L’ufficio Analisi del rischio e pianificazione
Tra le diverse competenze dell’ufficio Analisi del rischio e pianificazione, rientra ovviamente anche l’analisi del rischio, al fine di individuare, anche sotto il profilo Ict, i possibili rischi di disfunzioni o irregolarità nei processi, in particolare nelle aree a più elevato rischio di corruzione. La scheda del rischio, che rappresenta l’output dell’Adr, presenta:

  • un’unica “macro area” del rischio, per una migliore visione d’insieme nell’attivazione dei controlli interni e nel riesame delle attività di un ufficio
  • “indicatori di anomalia” calibrati principalmente su fattispecie rilevate a seguito di interventi di audit e di indagini conoscitive
  • “controlli suggeriti” (ipotesi di controllo esemplificative, non vincolanti e non esaustive).

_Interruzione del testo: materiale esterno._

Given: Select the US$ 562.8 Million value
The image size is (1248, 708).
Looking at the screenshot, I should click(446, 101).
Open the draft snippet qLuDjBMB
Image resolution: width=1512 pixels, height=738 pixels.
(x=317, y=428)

L’applicativo CoRSA, con il quale si veicolano ai responsabili di processo le schede:

  • assiste i dirigenti nell’autovalutazione dei rischi, attività sistematica di rilevazione, valutazione e aggiornamento dei rischi operativi e di corruzione e del sistema dei controlli interni posti a presidio di tali rischi
  • consente agli uffici il monitoraggio sullo stato delle schede e del sistema di controllo, con particolare riferimento alla valutazione del livello di rischio di corruzione, per procedere all’eventuale aggiornamento delle analisi del rischio
  • permette alle aree territoriali di audit di monitorare l’aggiornamento delle schede in relazione agli interventi di audit interno, e, ai direttori regionali, di monitorare lo stato dei presidi sui rischi di corruzione da parte degli uffici da loro dipendenti, in relazione alle previsioni del Ptpct.